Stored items
+ + + + +
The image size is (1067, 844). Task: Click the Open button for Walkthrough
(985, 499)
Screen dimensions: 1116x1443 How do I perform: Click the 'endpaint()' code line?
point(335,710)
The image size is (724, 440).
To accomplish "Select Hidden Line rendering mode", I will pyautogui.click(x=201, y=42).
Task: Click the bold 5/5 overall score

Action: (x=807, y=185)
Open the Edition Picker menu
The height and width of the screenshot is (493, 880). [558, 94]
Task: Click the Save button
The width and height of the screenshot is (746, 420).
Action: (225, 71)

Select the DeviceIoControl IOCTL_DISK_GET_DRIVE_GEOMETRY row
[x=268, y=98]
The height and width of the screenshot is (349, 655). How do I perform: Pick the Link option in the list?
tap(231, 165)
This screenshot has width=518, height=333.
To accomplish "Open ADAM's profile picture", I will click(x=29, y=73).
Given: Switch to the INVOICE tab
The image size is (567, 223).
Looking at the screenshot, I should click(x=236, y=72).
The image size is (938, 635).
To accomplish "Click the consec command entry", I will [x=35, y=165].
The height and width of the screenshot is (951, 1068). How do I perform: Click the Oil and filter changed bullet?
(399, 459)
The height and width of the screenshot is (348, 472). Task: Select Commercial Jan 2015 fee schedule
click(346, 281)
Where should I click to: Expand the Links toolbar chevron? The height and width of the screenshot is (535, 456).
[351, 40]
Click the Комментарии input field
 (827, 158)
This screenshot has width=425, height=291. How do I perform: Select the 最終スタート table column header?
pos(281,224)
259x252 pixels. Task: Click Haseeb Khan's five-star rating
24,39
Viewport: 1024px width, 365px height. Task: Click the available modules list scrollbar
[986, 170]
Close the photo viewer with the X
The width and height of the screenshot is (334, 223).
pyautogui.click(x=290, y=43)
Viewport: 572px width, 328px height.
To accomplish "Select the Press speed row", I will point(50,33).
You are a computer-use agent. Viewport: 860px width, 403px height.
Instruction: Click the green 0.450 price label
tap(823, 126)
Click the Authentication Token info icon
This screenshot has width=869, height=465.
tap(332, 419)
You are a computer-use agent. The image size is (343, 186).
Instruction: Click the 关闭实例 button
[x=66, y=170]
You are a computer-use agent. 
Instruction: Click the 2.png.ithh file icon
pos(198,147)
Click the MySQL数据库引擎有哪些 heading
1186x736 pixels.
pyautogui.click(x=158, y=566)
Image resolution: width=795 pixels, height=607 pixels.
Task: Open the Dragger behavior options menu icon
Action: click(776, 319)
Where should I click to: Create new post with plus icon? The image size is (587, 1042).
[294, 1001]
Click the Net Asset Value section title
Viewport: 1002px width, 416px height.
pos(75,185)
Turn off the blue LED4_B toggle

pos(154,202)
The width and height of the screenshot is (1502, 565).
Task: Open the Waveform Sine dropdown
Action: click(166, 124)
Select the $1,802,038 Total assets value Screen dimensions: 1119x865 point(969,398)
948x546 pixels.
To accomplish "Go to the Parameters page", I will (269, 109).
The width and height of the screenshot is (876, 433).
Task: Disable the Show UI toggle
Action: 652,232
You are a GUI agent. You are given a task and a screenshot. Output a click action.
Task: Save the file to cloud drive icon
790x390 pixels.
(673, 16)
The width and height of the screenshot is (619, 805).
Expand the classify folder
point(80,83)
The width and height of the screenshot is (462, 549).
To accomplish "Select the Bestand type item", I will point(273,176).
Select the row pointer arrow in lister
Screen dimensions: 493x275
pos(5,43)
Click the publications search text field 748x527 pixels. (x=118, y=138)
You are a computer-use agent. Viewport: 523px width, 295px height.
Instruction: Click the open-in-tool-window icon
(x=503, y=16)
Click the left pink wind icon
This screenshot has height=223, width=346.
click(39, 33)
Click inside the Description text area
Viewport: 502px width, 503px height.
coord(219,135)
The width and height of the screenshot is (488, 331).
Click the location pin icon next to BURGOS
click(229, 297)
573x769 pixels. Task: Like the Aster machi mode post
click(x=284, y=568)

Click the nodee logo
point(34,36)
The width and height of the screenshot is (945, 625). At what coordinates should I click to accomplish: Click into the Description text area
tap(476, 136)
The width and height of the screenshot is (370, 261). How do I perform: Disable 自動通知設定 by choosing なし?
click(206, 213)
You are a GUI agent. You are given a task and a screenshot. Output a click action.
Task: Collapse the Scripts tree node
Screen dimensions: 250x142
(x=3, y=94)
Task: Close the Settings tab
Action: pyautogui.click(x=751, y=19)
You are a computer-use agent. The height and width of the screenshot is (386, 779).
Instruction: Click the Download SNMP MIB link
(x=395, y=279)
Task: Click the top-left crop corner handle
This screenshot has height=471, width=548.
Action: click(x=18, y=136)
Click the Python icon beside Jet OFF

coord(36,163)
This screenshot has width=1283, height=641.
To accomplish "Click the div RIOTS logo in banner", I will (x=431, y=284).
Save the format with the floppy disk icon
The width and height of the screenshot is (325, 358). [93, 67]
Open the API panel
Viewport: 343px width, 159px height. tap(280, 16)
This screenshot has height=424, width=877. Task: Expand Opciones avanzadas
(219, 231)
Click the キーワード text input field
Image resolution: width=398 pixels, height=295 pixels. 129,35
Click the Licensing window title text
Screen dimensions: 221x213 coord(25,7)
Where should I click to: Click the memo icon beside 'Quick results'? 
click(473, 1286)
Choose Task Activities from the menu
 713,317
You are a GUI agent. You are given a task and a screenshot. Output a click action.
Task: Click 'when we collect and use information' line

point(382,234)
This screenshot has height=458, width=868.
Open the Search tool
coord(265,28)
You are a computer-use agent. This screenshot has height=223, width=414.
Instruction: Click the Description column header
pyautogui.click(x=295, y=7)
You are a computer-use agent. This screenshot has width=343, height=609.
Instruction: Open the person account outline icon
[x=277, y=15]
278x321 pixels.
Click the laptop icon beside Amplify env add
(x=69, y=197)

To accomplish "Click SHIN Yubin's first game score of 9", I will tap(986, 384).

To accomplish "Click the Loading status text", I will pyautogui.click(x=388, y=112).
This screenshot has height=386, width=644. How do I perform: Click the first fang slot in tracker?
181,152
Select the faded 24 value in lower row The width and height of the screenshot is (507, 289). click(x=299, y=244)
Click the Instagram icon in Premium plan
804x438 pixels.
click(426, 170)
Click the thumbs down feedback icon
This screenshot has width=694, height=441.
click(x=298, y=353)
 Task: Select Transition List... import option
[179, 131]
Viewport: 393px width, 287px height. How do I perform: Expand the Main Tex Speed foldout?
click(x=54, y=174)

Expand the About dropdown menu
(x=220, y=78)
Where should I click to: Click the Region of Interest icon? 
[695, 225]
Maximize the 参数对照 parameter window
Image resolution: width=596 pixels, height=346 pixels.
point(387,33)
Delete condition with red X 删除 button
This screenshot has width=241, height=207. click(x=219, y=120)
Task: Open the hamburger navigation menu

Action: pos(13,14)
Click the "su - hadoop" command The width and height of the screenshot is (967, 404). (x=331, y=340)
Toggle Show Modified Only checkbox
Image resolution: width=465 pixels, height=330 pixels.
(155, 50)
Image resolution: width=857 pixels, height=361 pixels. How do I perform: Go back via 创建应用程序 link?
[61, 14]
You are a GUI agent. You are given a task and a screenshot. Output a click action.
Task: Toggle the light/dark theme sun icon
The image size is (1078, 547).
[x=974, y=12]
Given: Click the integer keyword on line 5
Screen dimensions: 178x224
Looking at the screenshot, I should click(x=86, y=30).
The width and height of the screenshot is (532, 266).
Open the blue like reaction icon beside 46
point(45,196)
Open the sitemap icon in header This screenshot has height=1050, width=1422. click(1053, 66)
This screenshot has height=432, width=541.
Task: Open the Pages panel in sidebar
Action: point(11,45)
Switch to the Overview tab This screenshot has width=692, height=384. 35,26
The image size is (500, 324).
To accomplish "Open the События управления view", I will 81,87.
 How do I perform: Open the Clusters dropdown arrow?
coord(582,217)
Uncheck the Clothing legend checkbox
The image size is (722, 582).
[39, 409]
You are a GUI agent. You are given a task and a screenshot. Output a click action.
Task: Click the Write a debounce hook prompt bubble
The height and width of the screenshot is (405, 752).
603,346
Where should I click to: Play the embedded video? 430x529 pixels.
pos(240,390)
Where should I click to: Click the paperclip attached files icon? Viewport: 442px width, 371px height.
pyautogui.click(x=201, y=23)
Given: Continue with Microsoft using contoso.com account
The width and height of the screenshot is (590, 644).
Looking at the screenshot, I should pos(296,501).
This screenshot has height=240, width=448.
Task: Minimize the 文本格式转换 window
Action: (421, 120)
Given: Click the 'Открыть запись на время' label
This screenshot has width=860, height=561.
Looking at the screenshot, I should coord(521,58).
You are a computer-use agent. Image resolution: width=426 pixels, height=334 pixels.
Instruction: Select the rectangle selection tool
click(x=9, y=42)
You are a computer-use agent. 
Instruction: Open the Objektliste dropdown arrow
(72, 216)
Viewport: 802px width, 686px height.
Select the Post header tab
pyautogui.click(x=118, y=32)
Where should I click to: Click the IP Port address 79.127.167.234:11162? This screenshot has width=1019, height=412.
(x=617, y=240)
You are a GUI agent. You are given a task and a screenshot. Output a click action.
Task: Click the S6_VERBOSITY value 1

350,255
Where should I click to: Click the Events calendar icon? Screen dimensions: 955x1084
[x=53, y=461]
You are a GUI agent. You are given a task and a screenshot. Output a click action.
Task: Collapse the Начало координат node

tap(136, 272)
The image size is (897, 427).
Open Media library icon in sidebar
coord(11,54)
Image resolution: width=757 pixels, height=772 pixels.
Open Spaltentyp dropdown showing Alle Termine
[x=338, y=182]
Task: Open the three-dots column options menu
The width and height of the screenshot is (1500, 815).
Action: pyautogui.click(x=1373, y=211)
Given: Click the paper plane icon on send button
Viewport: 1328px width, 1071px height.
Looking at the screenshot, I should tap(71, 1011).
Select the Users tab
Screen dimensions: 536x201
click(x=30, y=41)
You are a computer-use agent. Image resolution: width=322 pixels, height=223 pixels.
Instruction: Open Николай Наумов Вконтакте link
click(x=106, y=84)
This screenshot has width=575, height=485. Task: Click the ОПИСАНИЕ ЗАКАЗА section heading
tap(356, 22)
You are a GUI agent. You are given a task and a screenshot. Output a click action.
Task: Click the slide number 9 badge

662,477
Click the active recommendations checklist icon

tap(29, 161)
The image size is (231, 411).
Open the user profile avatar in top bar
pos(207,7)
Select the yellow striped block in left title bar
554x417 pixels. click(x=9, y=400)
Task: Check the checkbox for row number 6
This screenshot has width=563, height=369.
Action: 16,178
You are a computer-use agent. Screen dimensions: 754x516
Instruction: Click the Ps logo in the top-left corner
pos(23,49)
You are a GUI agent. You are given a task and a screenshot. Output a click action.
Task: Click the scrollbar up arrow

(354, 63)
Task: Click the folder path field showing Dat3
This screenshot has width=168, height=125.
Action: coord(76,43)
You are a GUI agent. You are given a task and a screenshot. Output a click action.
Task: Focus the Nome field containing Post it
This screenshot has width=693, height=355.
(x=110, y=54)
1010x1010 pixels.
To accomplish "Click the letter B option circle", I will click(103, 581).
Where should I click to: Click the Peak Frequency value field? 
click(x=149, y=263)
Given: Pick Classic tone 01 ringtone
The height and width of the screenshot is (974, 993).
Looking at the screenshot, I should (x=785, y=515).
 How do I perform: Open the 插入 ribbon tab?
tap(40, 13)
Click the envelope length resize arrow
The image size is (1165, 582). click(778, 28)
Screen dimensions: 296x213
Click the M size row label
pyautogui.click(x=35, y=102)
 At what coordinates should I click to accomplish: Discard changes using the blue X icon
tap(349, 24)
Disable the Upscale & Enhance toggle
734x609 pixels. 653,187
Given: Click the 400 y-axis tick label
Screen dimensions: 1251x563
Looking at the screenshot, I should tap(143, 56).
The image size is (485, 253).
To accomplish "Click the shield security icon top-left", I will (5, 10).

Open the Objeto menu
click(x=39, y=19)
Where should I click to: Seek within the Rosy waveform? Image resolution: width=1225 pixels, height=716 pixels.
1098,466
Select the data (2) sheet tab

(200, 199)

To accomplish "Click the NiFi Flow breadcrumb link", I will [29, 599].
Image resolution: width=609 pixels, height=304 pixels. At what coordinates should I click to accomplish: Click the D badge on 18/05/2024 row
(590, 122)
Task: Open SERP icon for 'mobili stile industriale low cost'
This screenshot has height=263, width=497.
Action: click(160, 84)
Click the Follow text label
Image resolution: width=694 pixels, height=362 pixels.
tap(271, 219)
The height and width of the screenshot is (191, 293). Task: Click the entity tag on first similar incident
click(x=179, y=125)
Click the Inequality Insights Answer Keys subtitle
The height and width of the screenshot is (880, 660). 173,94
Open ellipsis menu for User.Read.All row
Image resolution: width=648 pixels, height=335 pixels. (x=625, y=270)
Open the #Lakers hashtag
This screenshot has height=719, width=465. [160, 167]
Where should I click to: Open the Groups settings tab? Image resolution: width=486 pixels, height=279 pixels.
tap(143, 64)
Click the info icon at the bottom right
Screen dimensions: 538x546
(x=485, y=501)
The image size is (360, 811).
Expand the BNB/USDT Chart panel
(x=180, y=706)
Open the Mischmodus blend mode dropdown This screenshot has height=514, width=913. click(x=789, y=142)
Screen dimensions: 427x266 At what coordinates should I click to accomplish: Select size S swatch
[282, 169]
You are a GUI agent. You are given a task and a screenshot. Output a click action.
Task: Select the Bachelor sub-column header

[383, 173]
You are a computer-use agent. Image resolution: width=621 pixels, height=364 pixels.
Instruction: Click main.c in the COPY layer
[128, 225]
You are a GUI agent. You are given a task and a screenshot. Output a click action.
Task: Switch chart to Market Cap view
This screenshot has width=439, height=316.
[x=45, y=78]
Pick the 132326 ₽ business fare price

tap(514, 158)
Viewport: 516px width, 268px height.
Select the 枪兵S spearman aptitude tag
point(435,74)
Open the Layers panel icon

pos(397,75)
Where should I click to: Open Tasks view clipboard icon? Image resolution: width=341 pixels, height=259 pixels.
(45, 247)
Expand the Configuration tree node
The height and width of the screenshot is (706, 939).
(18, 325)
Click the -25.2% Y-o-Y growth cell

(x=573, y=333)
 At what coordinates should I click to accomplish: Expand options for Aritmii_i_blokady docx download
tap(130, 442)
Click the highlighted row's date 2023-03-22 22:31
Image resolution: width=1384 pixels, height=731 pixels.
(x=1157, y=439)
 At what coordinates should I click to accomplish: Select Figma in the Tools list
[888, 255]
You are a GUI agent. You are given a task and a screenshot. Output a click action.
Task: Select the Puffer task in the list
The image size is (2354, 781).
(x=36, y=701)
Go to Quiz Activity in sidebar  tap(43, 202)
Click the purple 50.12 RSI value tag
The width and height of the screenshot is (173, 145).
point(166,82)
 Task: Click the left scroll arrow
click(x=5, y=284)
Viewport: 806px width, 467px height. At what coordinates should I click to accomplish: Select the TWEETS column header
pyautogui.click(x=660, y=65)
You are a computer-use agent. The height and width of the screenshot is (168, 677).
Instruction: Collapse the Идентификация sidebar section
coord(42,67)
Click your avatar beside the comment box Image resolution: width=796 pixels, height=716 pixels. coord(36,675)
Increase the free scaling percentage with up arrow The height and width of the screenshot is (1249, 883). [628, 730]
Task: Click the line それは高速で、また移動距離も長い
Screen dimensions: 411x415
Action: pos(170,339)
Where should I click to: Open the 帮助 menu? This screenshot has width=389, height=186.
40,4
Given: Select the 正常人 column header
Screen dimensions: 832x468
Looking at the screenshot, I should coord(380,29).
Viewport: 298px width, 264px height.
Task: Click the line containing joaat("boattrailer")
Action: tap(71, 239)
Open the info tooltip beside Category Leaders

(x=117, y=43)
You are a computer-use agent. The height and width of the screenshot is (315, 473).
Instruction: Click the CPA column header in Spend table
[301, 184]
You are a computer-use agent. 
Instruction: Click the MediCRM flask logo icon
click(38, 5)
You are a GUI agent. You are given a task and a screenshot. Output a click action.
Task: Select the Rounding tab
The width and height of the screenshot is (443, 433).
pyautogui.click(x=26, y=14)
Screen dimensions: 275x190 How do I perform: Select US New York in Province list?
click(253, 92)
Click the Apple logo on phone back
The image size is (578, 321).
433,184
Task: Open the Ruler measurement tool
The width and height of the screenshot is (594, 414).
+ + + + +
> ABOUT THIS TASK: Only lines holding the word "tree" are wanted, so copy each of them from the records above.

> FINISHED TASK:
Task: Collapse the Scripts tree node
Expand the Configuration tree node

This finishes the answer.